“Stranger Things” ed il fascino indiscusso della musica degli anni Ottanta
In un mondo musicale contemporaneo invaso da un indie ormai alla deriva, quanto rischiano di essere nostalgici quelli che celebrano con entusiasmo la colonna sonora di “Stranger Things”?
La serie televisiva prodotta da Netflix, giunta alla seconda stagione e ideata dai fratelli Duffer, può piacere come no (tranquilli, no spoiler).
Eppure, per quanto sia ambientata negli anni Ottanta – e sia quindi scontato l’uso di brani legati a quel periodo – è indubbio che parte del suo successo sia dovuto anche alla riscoperta di grandi hit, non tutte propriamente da classifica.
E che potrebbero (o dovrebbero) essere un gancio abbastanza forte da incuriosire “i giovani d’oggi”.
Quelli figli degli anni Zero, convinti che il punk risponda alla musica dei Green Day ma che non hanno mai ascoltato con attenzione i Clash o i DEVO.
In mezzo a giacche con spalline rigide, capelli in piega con lacca brillantinata, Reebok Pump e jeans a vita alta, fanno capolino i suoni più danzerecci dei Duran Duran (‘Girls On Film’), la dark wave degli Echo & The Bunnymen (‘Nocturnal Me’) e l’elettro pop della biondissima Olivia Newton John (‘Twist Of Fate’).

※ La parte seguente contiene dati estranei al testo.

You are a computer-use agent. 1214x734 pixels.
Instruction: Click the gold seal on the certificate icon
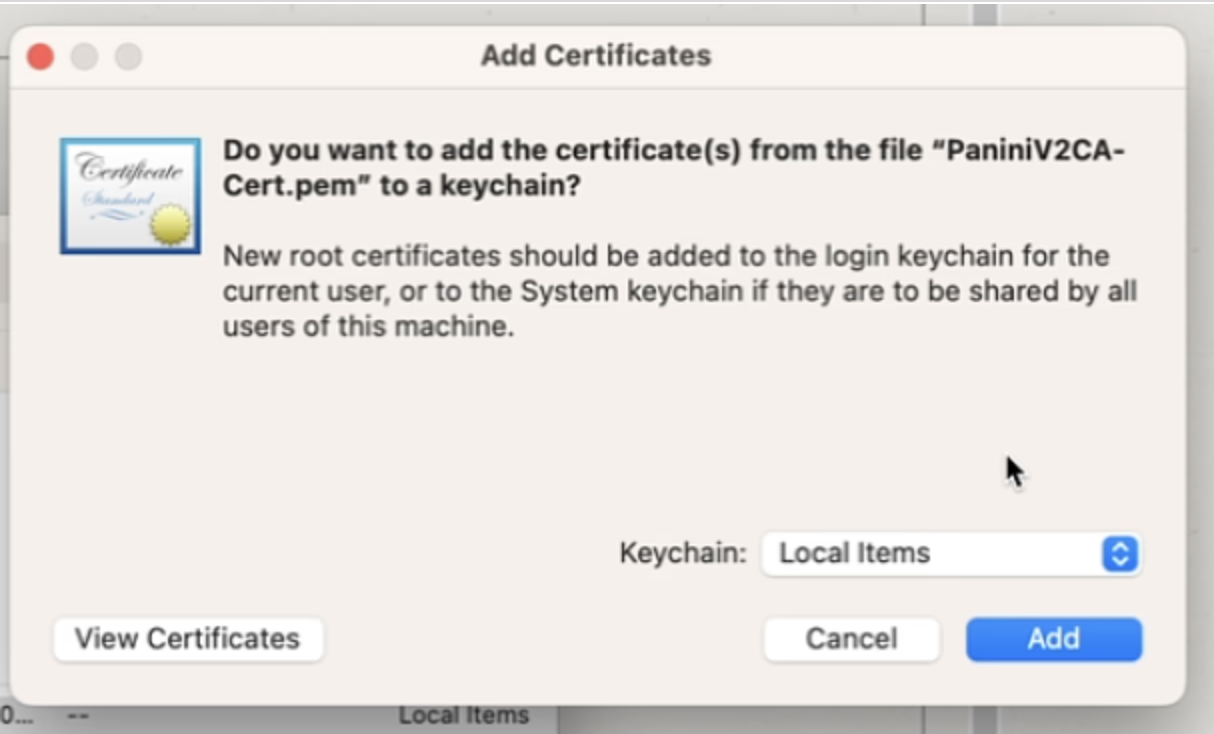169,225
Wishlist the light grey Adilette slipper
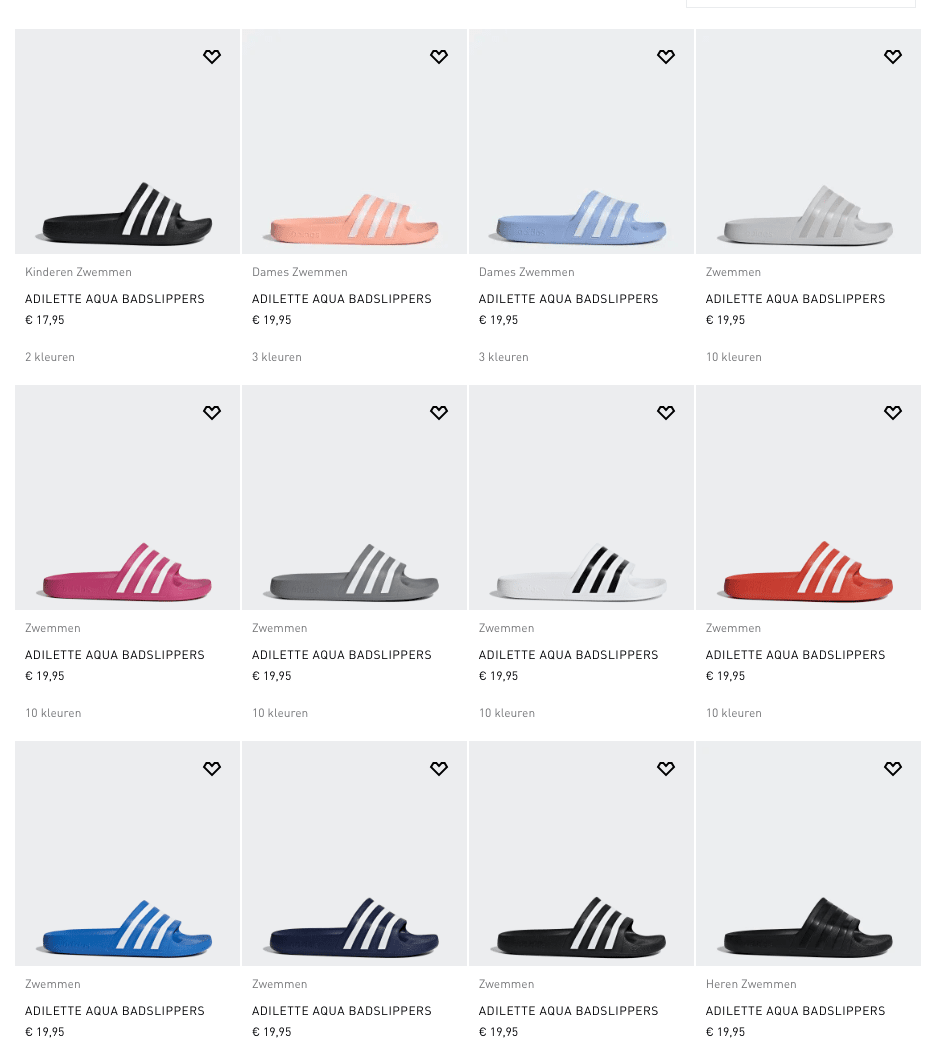 [893, 57]
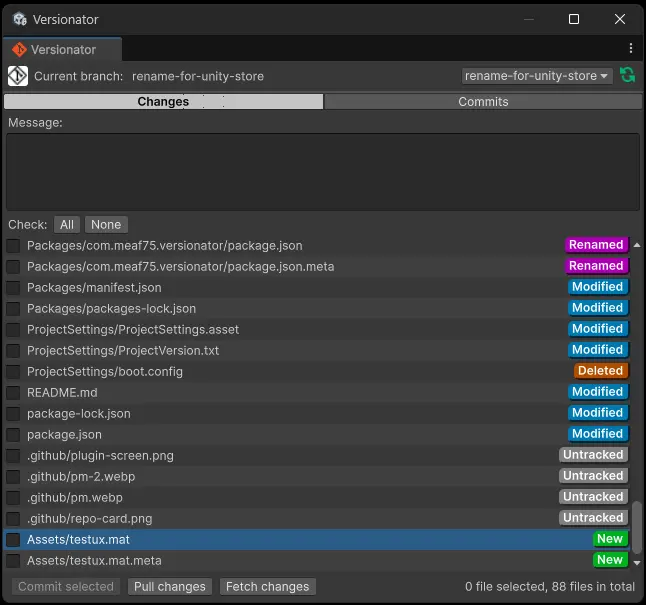The image size is (646, 605).
Task: Click the Fetch changes button
Action: coord(267,587)
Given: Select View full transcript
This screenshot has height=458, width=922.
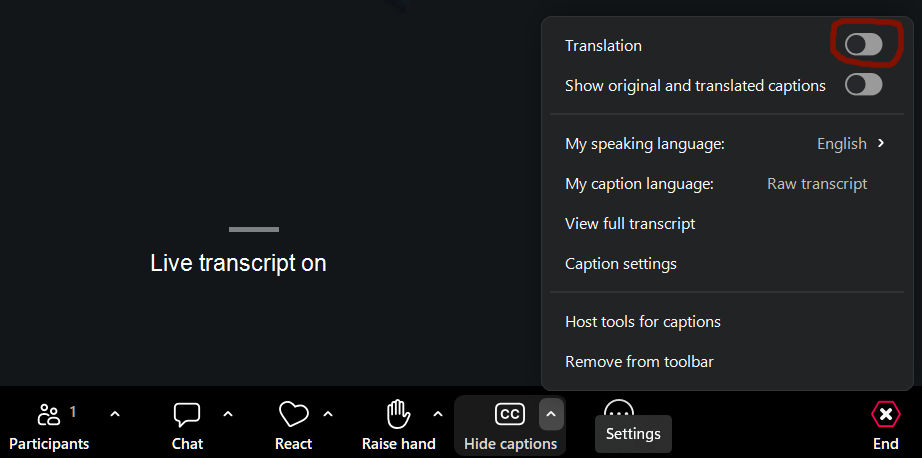Looking at the screenshot, I should [x=630, y=224].
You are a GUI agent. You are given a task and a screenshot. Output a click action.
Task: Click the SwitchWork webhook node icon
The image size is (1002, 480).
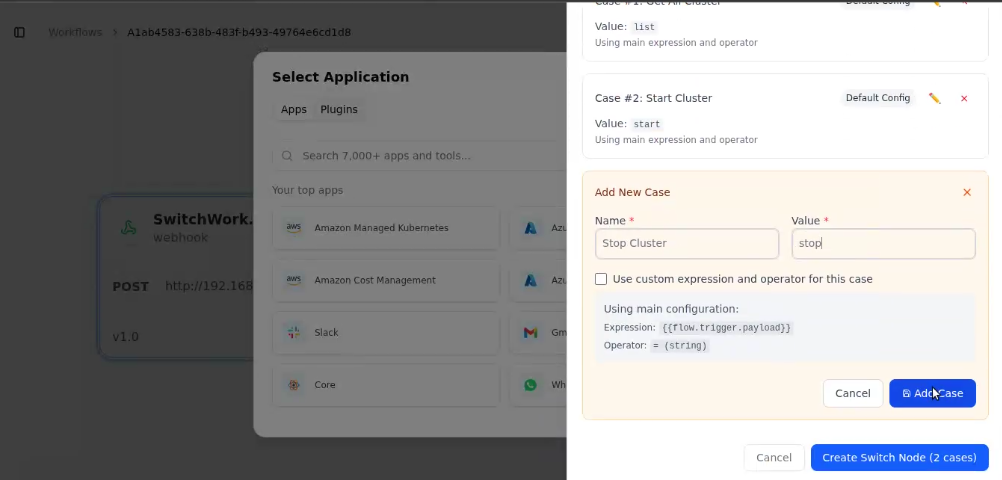[x=129, y=228]
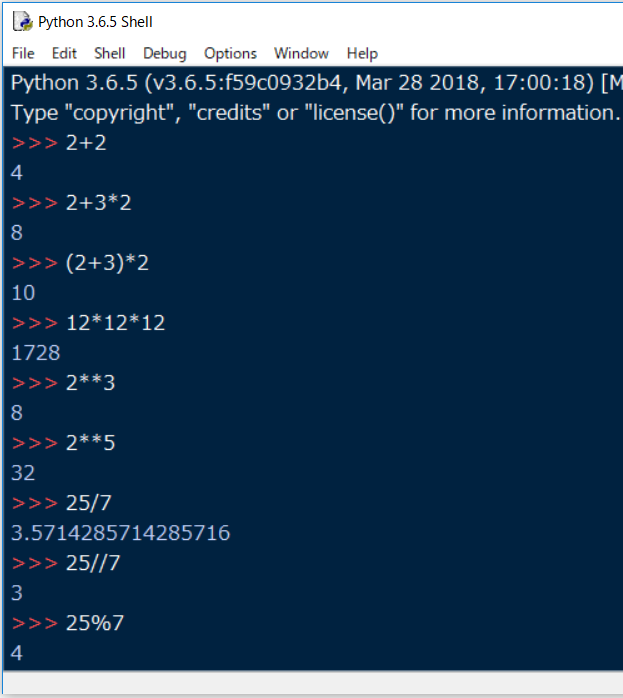The image size is (623, 698).
Task: Open the Debug menu
Action: coord(165,53)
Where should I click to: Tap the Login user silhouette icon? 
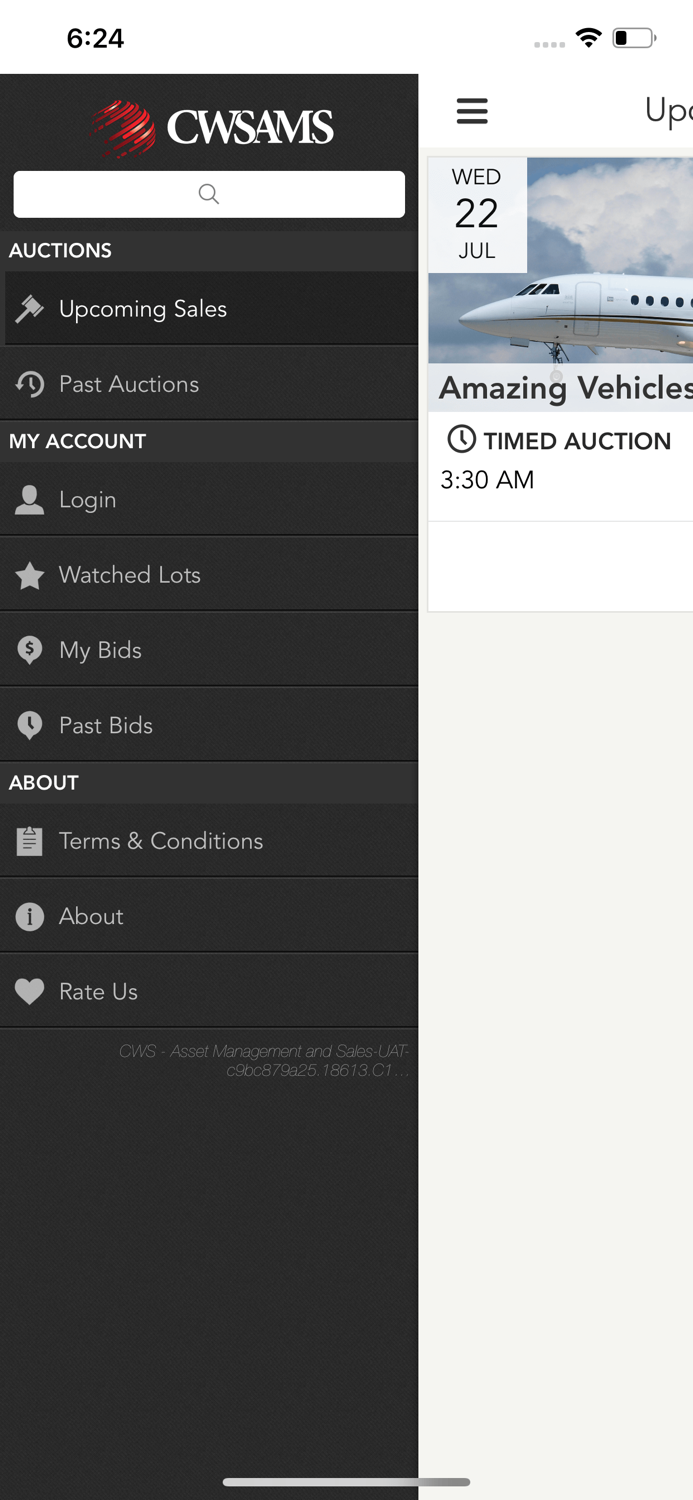point(30,500)
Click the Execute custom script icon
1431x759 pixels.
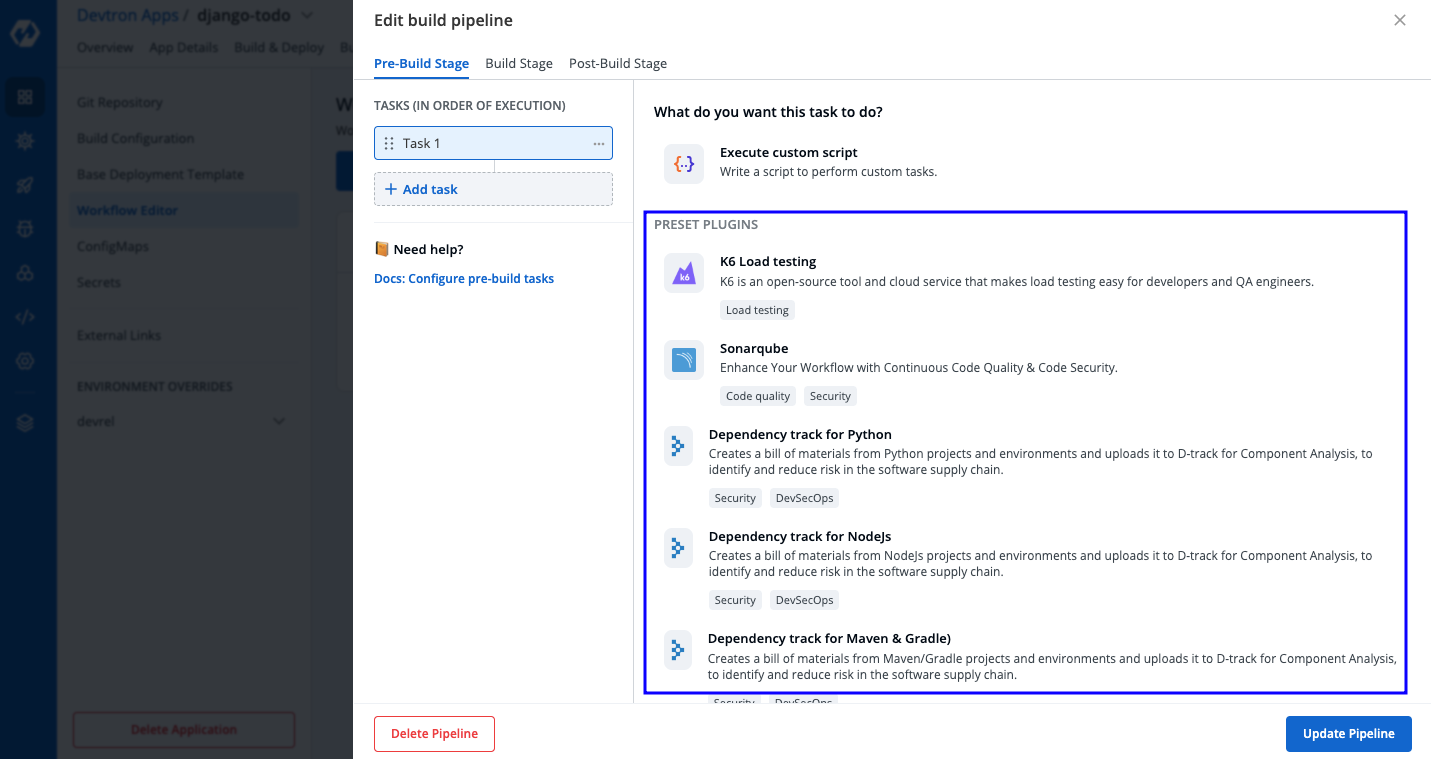684,163
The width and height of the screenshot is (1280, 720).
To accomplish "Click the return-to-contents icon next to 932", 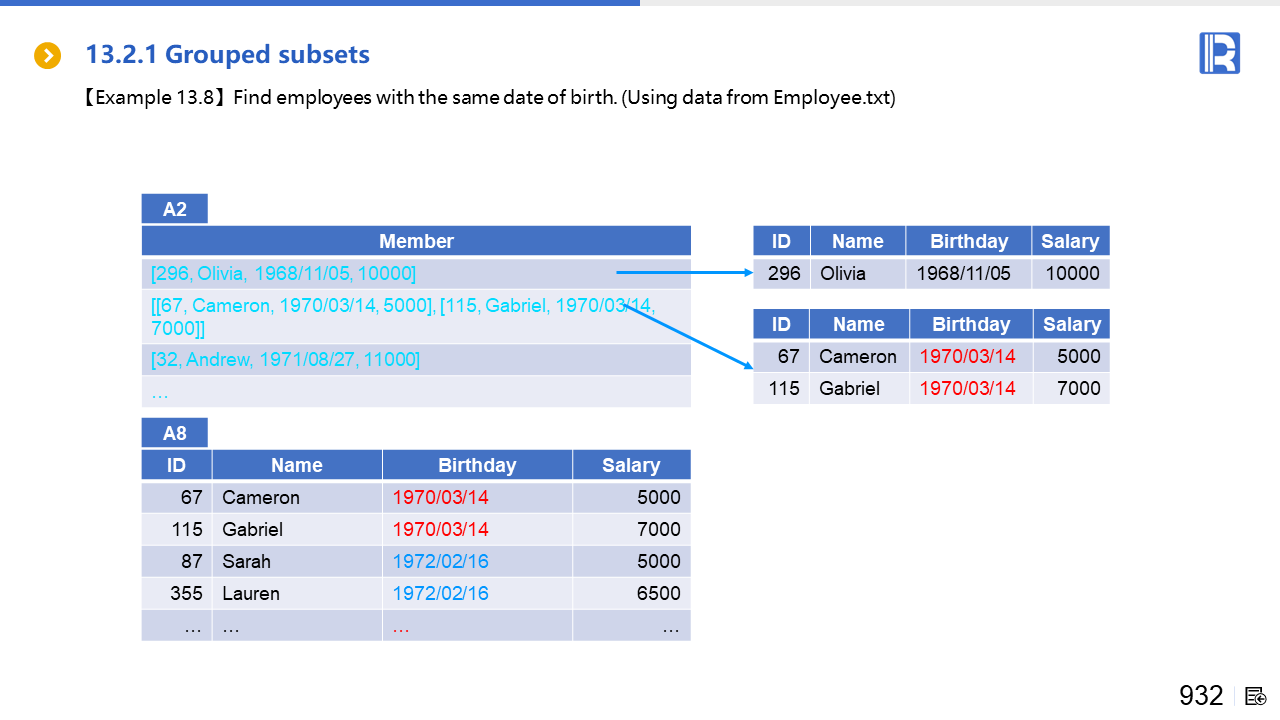I will [1256, 696].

Se è vero che tutto ormai è già stato fatto e non c’è più nulla da inventare, il consiglio è di tuffarsi all’indietro di trent’anni: ne vale davvero la pena.
La risposta ai suoni omologati e stereotipati di Calcutta, Canova e Thegiornalisti sta proprio lì, sotto un po’ di polvere (neanche tanta, a dire il vero).
Lì dove si nasconde un mondo intero che tanto è stato criticato, ma che tanto, in effetti, ci ha lasciato in eredità.
I suoni che hanno caratterizzato il decennio degli anni Ottanta hanno rivoluzionato il mercato.
Gli anni Ottanta, a dirla tutta, musicalmente nascono nel 1977 con l’esplosione del punk.
Che, a sua volta, ha dato vita alle ricerche sonore che hanno portato alla nascita della new-wave e del post punk.
Gli anni Ottanta sono quelli del cambiamento, dell’esagerazione, dell’ecletticità.
Nella moda imperversano i colori flou e le fantasie geometriche.
Nella musica c’è un nuovo corso, che fa un po’ a cazzotti con l’età d’oro precedente e che dà vita ad una svolta totale.
Meno raffinata, meno cantautorale.
In poche parole, diversa.
Non per questo da disprezzare.
Sono gli anni in cui il rock, fatto di testi impegnati e virtuosismi, va incontro ad altri generi creando legami e fusioni meno ruvide.
Sono anche gli anni delle spirali depressive, con il trionfo dei synth e delle tastiere che non sempre creano melodie propriamente leggere.
Ad ‘Africa’ dei Toto si affianca quindi la cupezza di Fad Gadget e della sua new wave.
O ancora, vogliamo parlare della grinta degli Scorpions con la loro ‘Rock You Like A Hurricane’?
È un bellissimo esempio, sicuramente più commerciale, di un rock che comunque oggi nessuno è in grado di replicare.
E cosa aggiungere quando si arriva a ‘Heroes’, uno dei brani simbolo dell’inimitabile David Bowie, interpretata da Peter Gabriel con gli arrangiamenti orchestrali di Brian Eno?
Eleganza, raffinatezza, purezza: un brano che racchiude un mondo di emozioni contrastanti e risulta, nell’insieme, semplicemente commovente.
E poi, come ignorare ‘Elegia’ dei New Order?
Eppure, se si parla con i giovani, proprio dei New Order e dei Joy Division poco sanno.
Non vanno oltre ‘Love Will tear Us Apart‘ e le magliette con la grafica di “Unknown Pleasure” (senza tra l’altro sapere che quella è la grafica di “Unknown Pleasure”).
“Stranger Things”, forse involontariamente, è un tributo a tutto ciò che nel bene e nel male siamo stati.
C’è un po’ di amarezza nel rendersi conto di quanto peso abbia oggi la tecnologia nei rapporti umani e quanto questi siano cambiati nell’approccio del quotidiano. C’è anche la consapevolezza che “quei bei vecchi tempi andati”, con la loro spontaneità, sicuramente non torneranno più.
Sta di fatto che anche musicalmente sono stati anni genuini, dotati di grande fermento artistico.
Un fermento che sarebbe bello rivivere oggi al posto di questa apatia generale.
Chi non ha mai ballato con ‘Rio‘ a tutto volume non può capire di cosa sto parlando.